### Dataset records ###

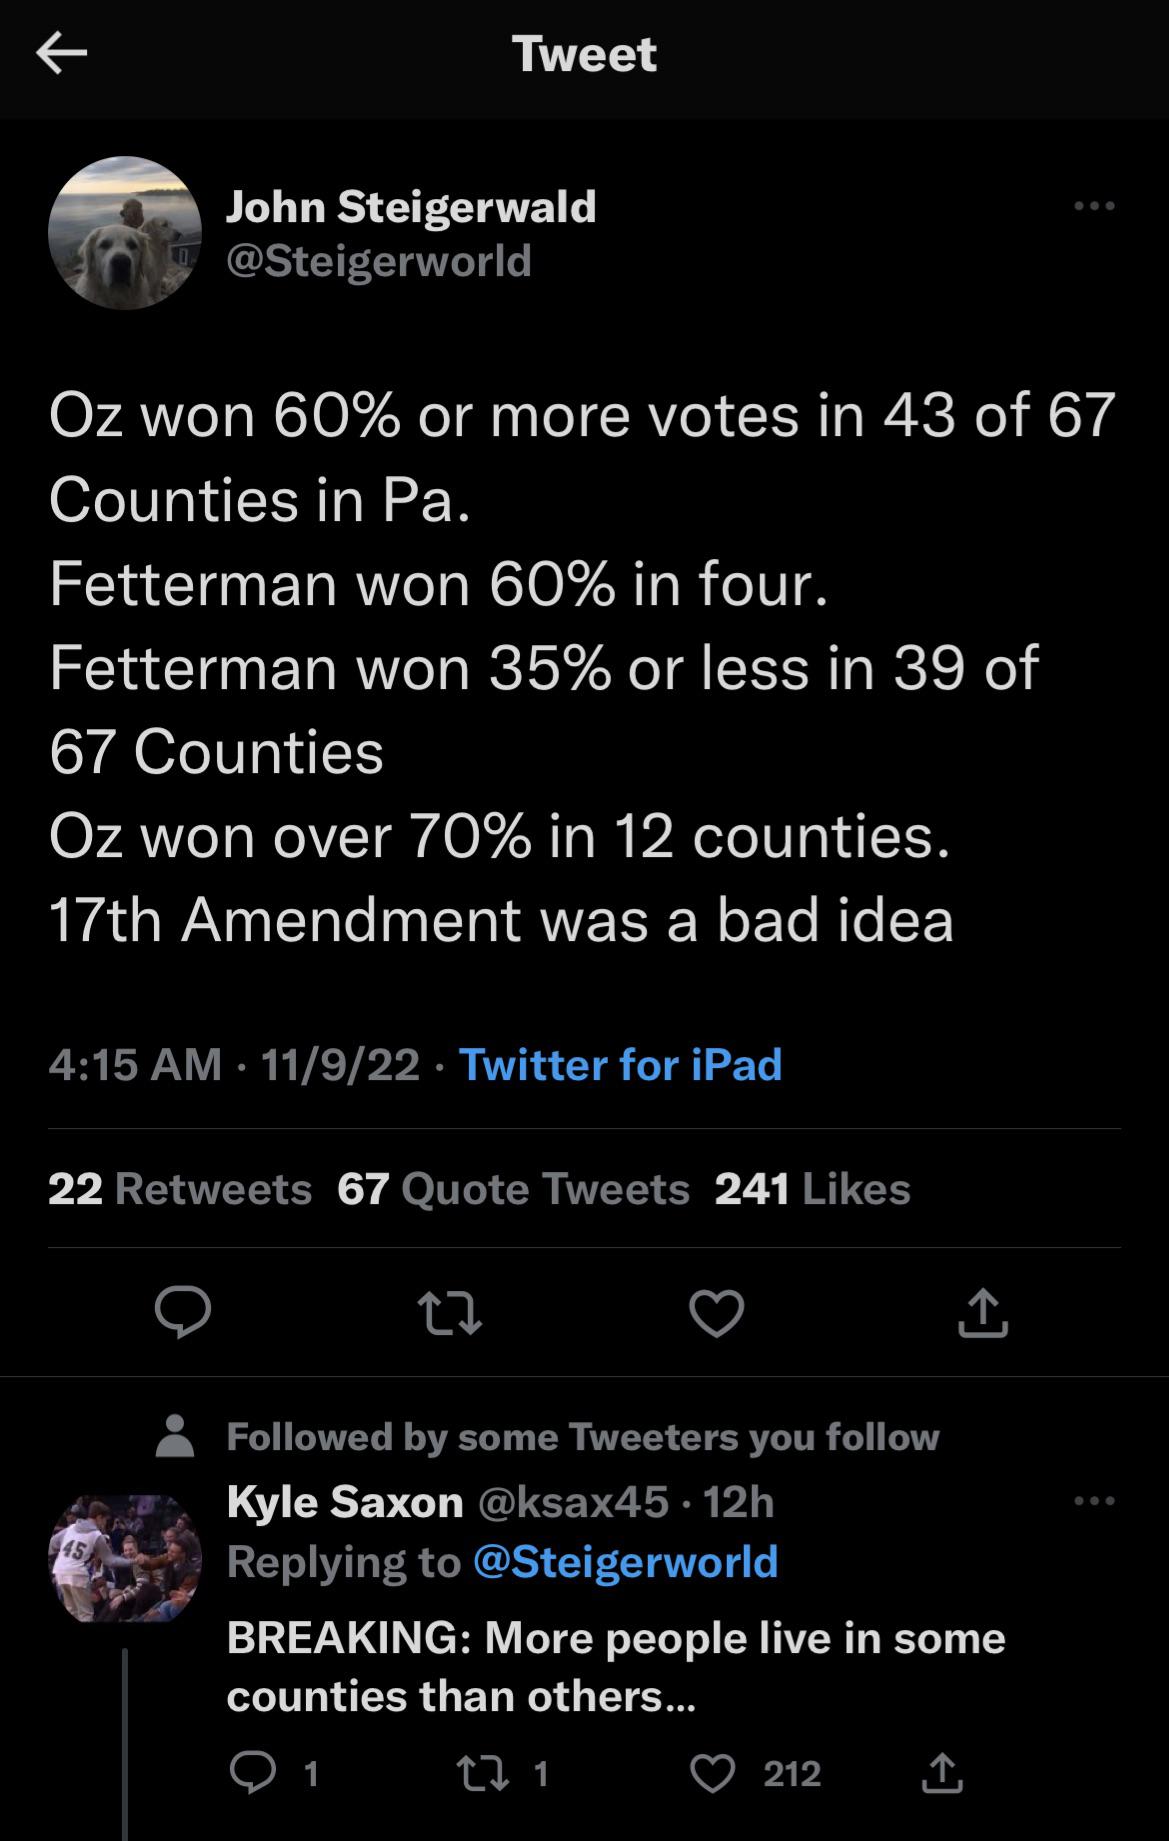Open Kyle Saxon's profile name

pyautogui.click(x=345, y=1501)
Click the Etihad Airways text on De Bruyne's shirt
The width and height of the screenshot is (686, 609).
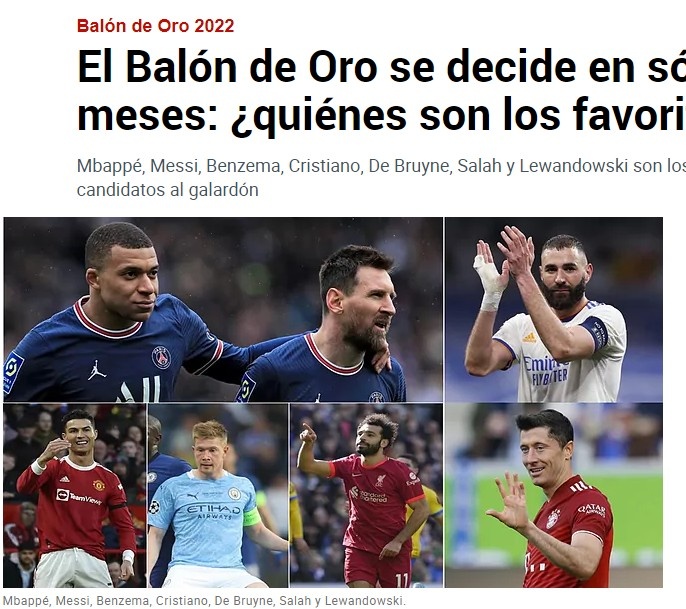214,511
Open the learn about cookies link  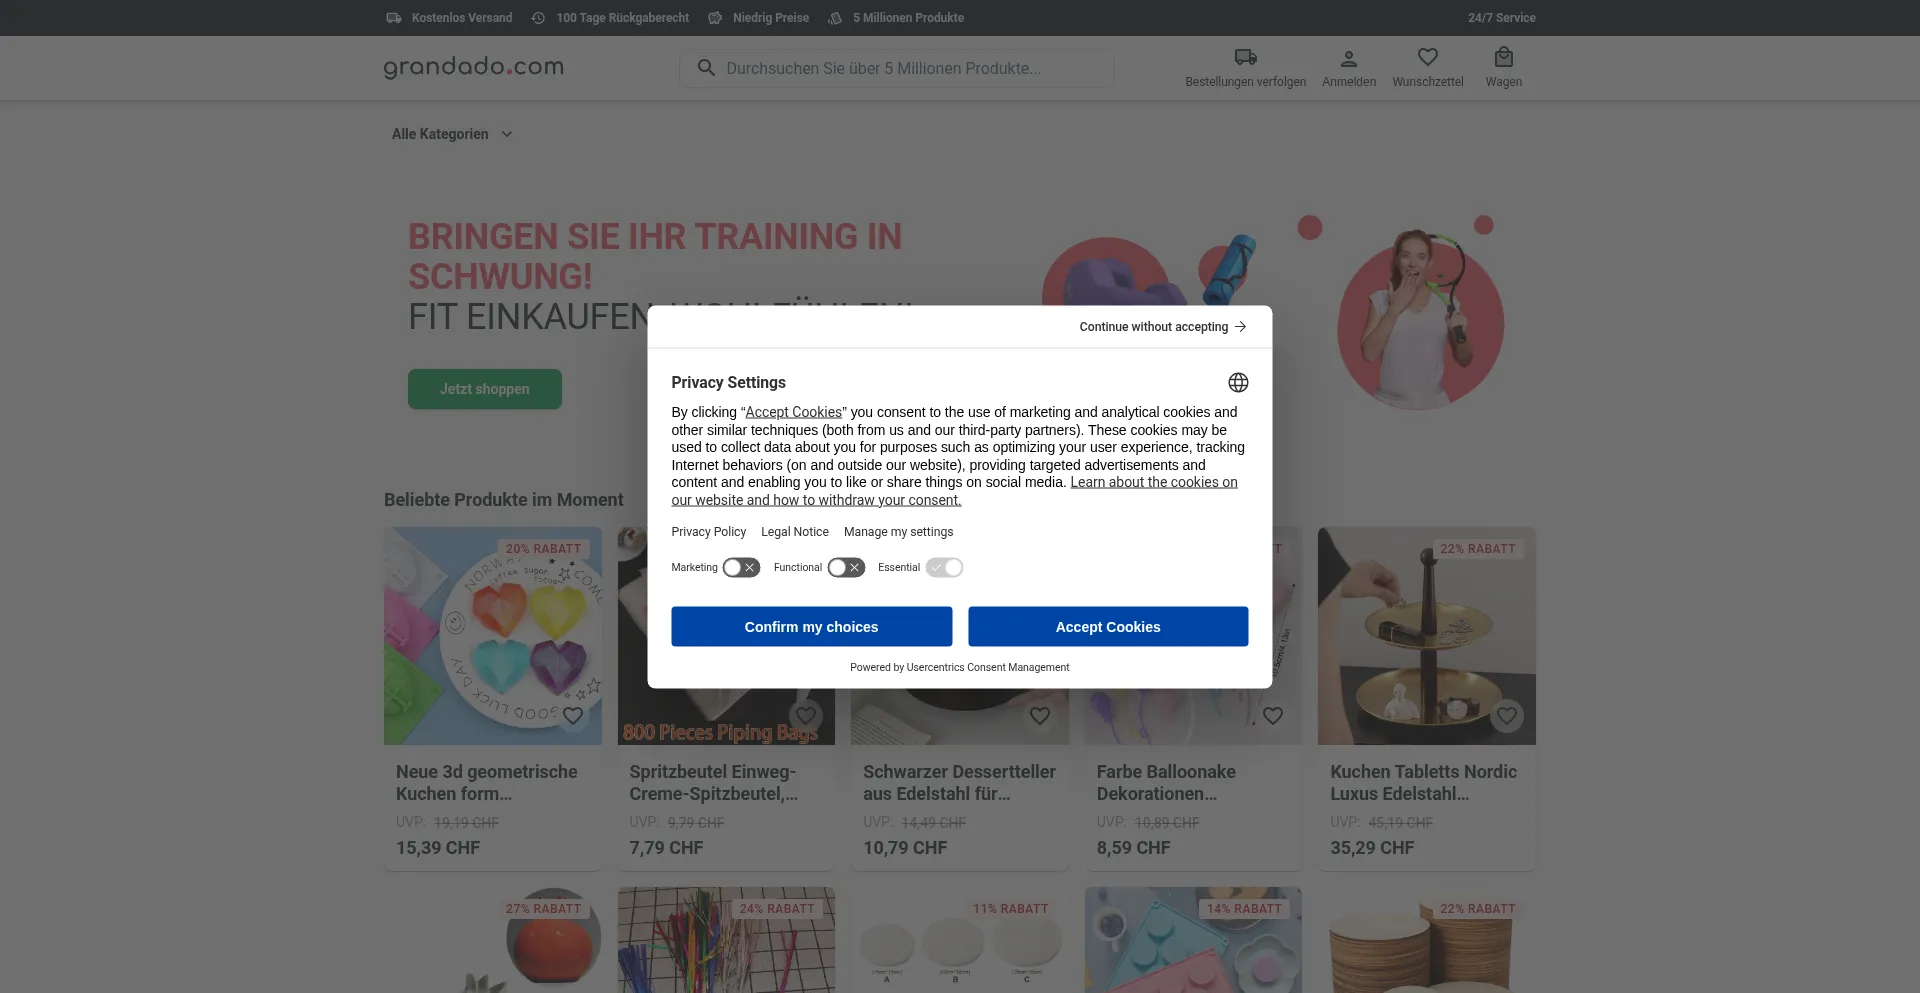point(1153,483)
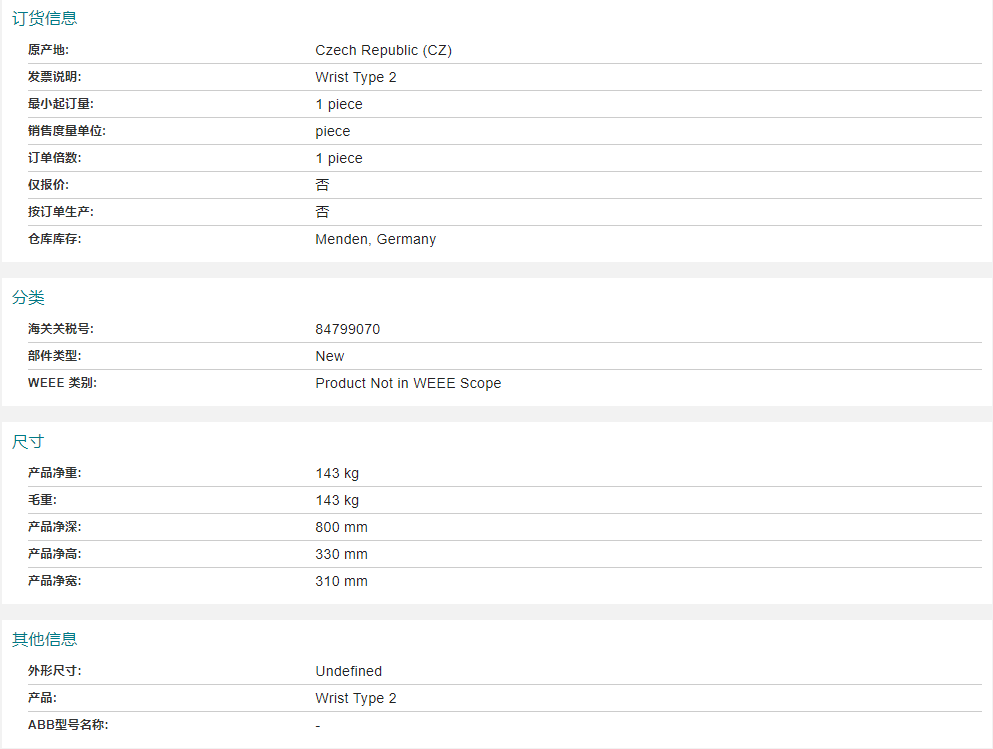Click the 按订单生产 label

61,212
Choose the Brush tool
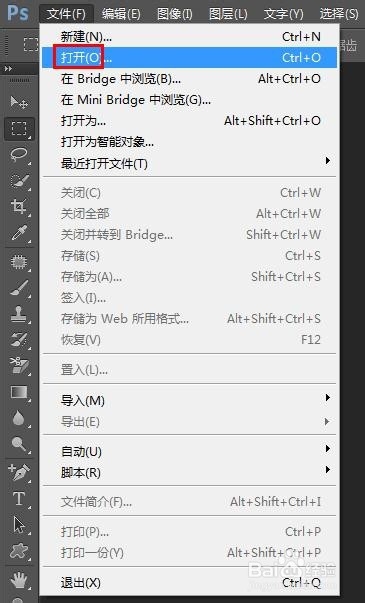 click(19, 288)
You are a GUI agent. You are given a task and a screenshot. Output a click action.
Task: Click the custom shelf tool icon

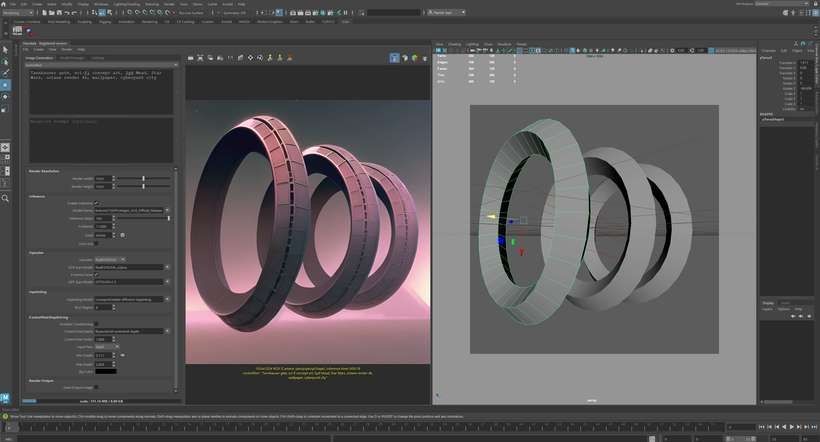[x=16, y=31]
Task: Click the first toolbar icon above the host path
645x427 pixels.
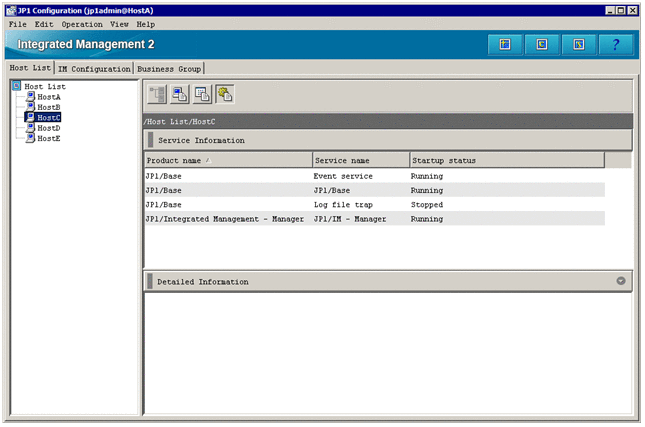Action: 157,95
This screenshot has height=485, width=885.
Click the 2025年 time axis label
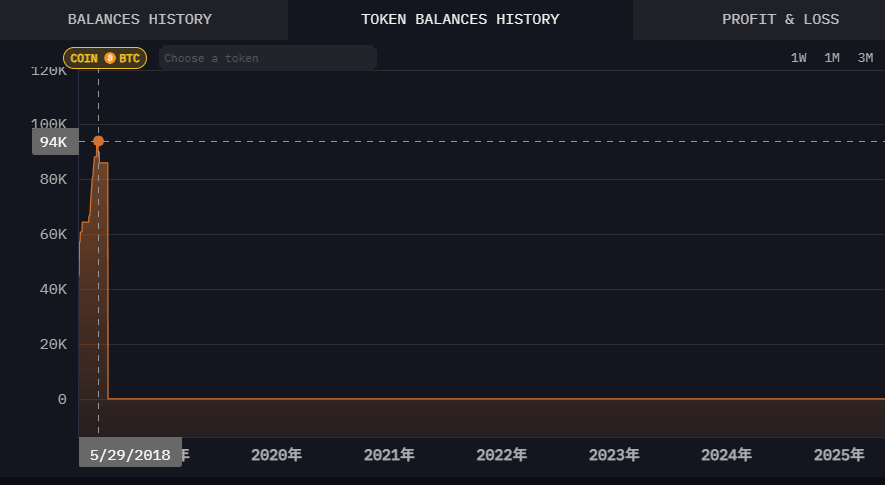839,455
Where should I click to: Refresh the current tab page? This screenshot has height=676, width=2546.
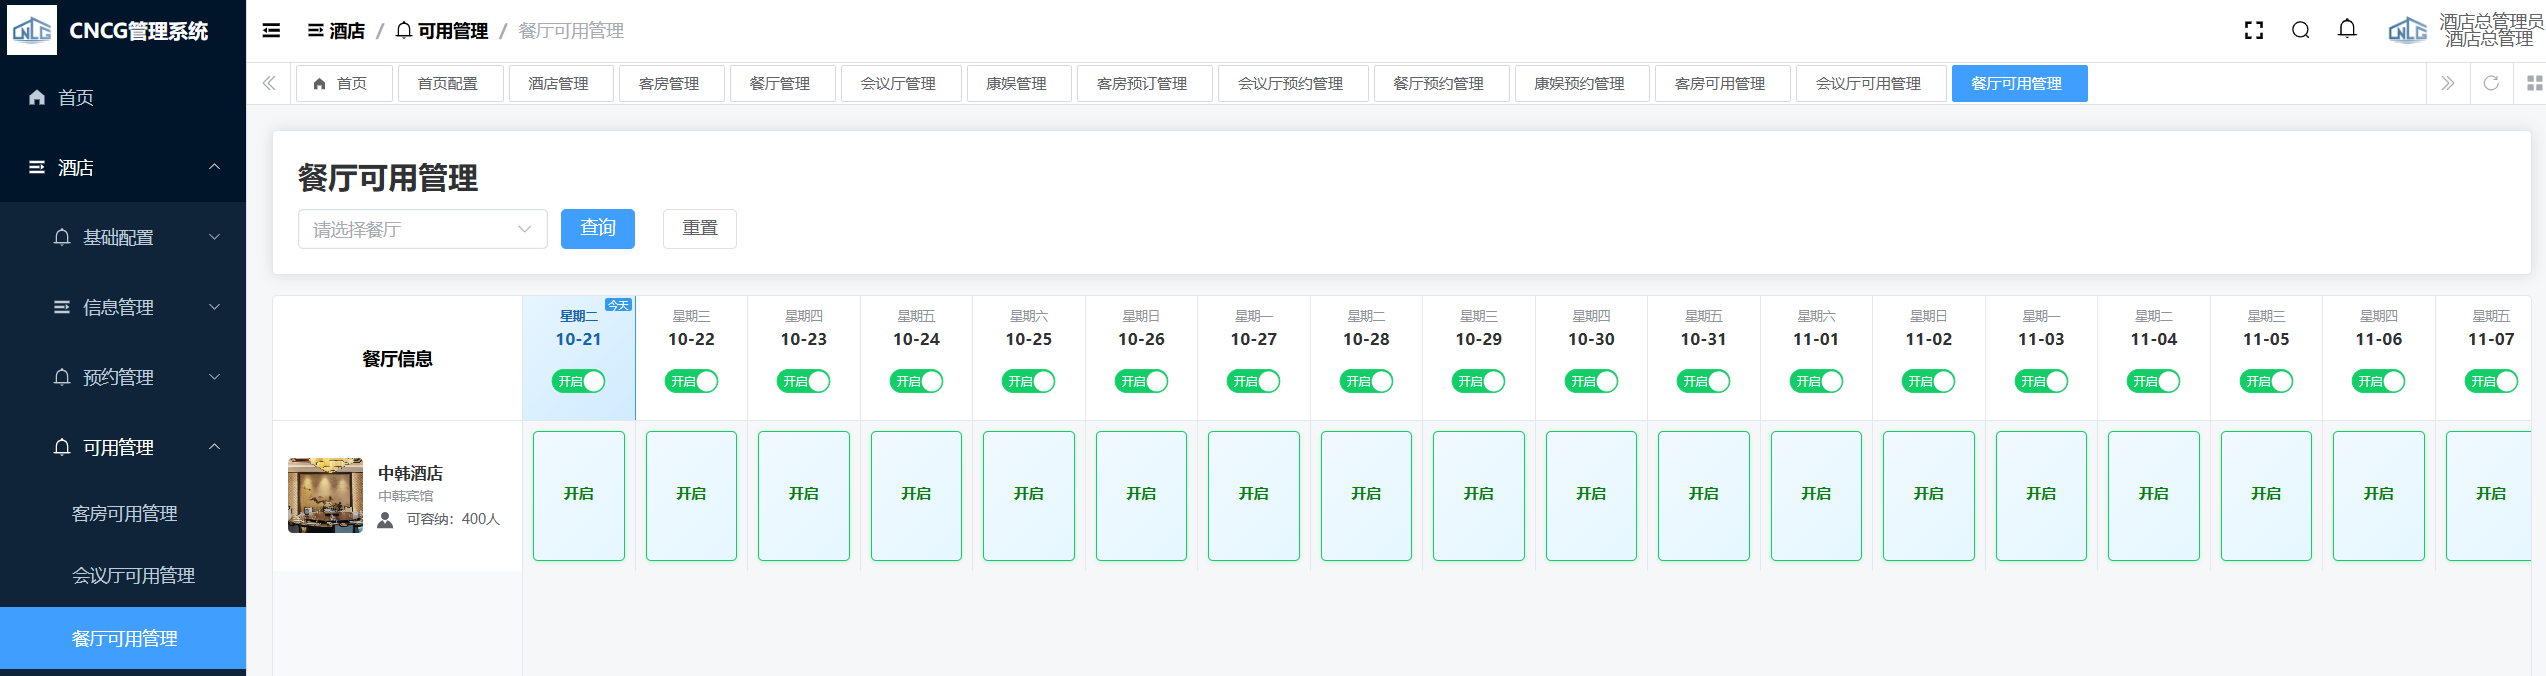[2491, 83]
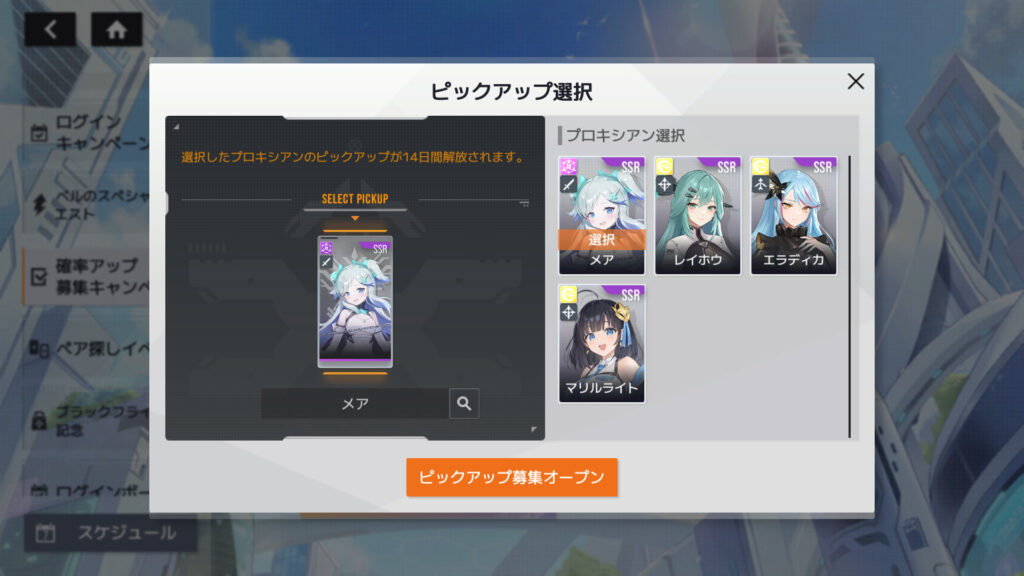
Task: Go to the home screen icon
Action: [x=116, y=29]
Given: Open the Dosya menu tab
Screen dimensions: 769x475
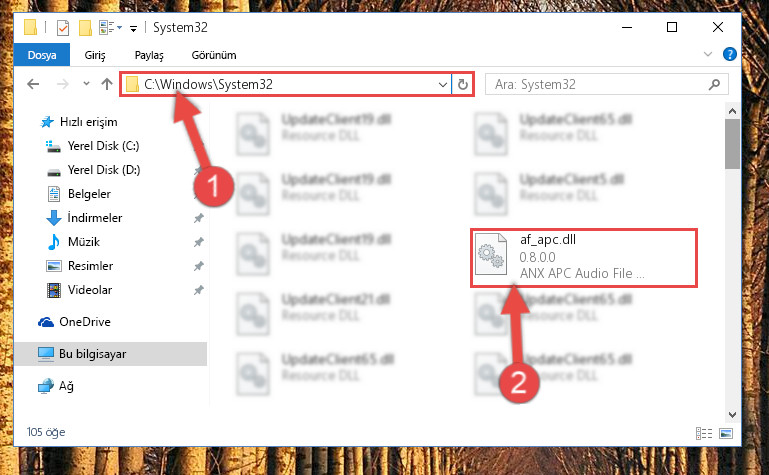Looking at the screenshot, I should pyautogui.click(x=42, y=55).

###

Reproduce the part of the records that opens with the line containing "Task: Click the first" and continues through the end of the records, leaving out the pictures.

▸ Full output:
Task: Click the first toolbar icon above the host path
645x427 pixels.
Action: 157,95
This screenshot has height=485, width=885.
Click the 2025年 time axis label
839,455
Where should I click to: Refresh the current tab page? This screenshot has height=676, width=2546.
[2491, 83]
Task: Go to the home screen icon
Action: [x=116, y=29]
Given: Open the Dosya menu tab
Screen dimensions: 769x475
Looking at the screenshot, I should pyautogui.click(x=42, y=55).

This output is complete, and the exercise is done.